Quartiere Pistoia, droga, buio ed i rom che…

I residenti scrivono alla nostra redazione

Al tramonto coprifuoco per il parco dedicato a Paolo Borsellino e alla sua scorta, nel rione Pistoia a Catanzaro.

Un centro polifunzionale dove le luci e le telecamere di videosorveglianza sono rimaste in funzione per meno di due anni dalla sua inaugurazione, poi il buio. Centralina distrutta, di cui rimangono solo due cavi superstiti, e occhi elettronici fatti sparire nel nulla.

Un vasto parco abbandonato a sé stesso che dopo il calar del sole diventa il luogo ideale per consumare una dose, acquistata probabilmente a pochi passi da lì.

“I nostri ragazzi – raccontano i residenti -, i bambini e gli adolescenti che abitano il quartiere purtroppo sanno cosa significa trovare una siringa e che pericoli ci possono essere.

A Pistoia è prioritaria la questione sicurezza, la gente non esce più di casa”. Una richiesta di aiuto e di attenzione alla classe politica e alle forze dell’ordine i cui continui controlli non sembrano bastare a far sentire sicure centinaia di famiglie che hanno i maggiori problemi di vicinato della città.

“A gennaio, poco prima che andasse via, abbiamo incontrato personalmente il prefetto Latella – raccontano i rappresentanti del rione – e da quel momento in poi ci sono stati più controlli, maggiori ronde che passano per le nostre strade per accertarsi che tutto sia in ordine ma, paradossalmente, non basta.

Certo, non si drogano più sotto i portici dei palazzi come accadeva prima ma davanti a noi c’è questo parco buio e sempre aperto. La gente che arriva da fuori qui fa qualsiasi cosa, soprattutto di notte.

Dopo aver comprato la droga attraversano la strada e la consumano qui. Tra gli effetti provocati dall’assunzione di sostanze stupefacenti sono dimostrati i forti dolori addominali, per cui i tossici defecano per strada e spesso si addormentano storditi sulle panchine, lasciando sotto gli occhi di tutti i resti della nottata”.

Un quartiere a due facce, da spartiacque il torrente Fiumarella e un piccolo ponte, da un lato i residenti storici e le nuove famiglie che hanno deciso di rimanere dall’altra una delle più numerose e attive comunità Rom del territorio.

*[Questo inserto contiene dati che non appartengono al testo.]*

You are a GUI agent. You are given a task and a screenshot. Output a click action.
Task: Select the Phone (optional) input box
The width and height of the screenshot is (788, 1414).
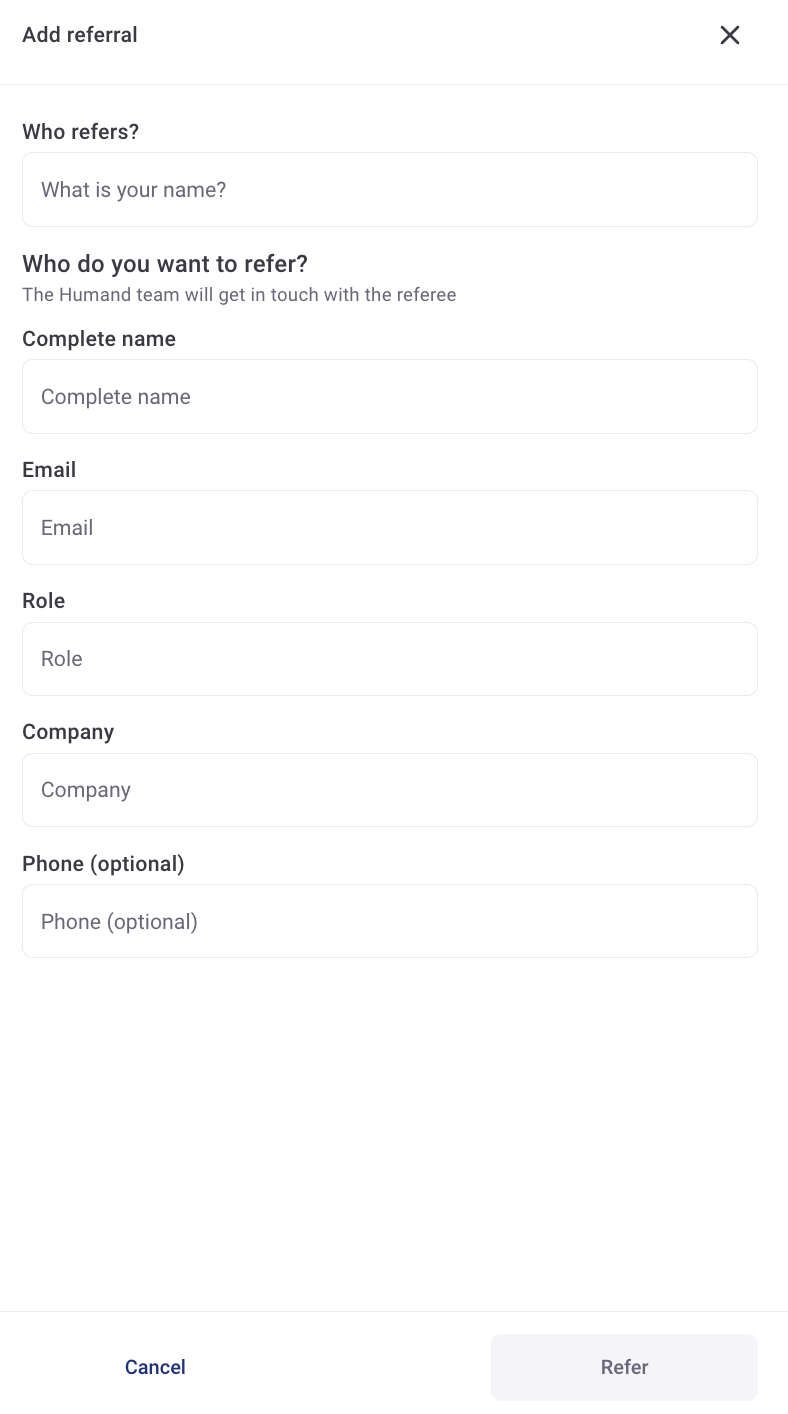[390, 921]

Di fronte a loro, un’area completamente lasciata all’incuria dotata di un campo da basket, uno da calcio e due da bocce, a cui si aggiunge un lungofiume sul cui percorso sopravvivono qualche gioco e qualche panchina. “Un posto strategico – spiegano i residenti – da cui è facile scappare a piedi per far perdere le tracce. Si nascondo sotto i portici e fuggono per le stradine”.

E per le macchine la situazione è analoga vista la possibilità percorrendo via Caduti 16 marzo 1978 e via Campania di arrivare sulla vicina viale Magna Grecia e imboccare facilmente la statale 106. Tanti e frequenti i disturbi che arrivano da oltre il fiume.

“La notte dalle 11 alle 3 del mattino spesso veniamo svegliati da musica a tutto volume – raccontano -. Dai palazzi qualcuno chiama le forze dell’ordine che puntualmente arrivano, la musica si interrompe il tempo del controllo e poi riparte come se nessuno fosse passato. O gli elicotteri che fanno tremare i vetri delle finestre tanto sono vicini ogni volta che c’è qualche grossa operazione di controllo”.

“Ci vorrebbe l’esercito per porre fine a quello che succede qui e forse non basterebbe neanche, lo avevamo perfino chiesto al Prefetto”, ammettono con rammarico i rappresentanti del comitato di quartiere che, negli anni, si sono abituati a tutto ma tengono a precisare: “Pistoia non è solo viale Isonzo 222. Siamo noi i più vicini alla comunità rom e siamo noi ad avere i maggiori disagi da questa convivenza. Forse viale Isonzo nell’immaginario collettivo è la zona dei rom, ma non è così ci siamo anche noi onesti cittadini catanzaresi”.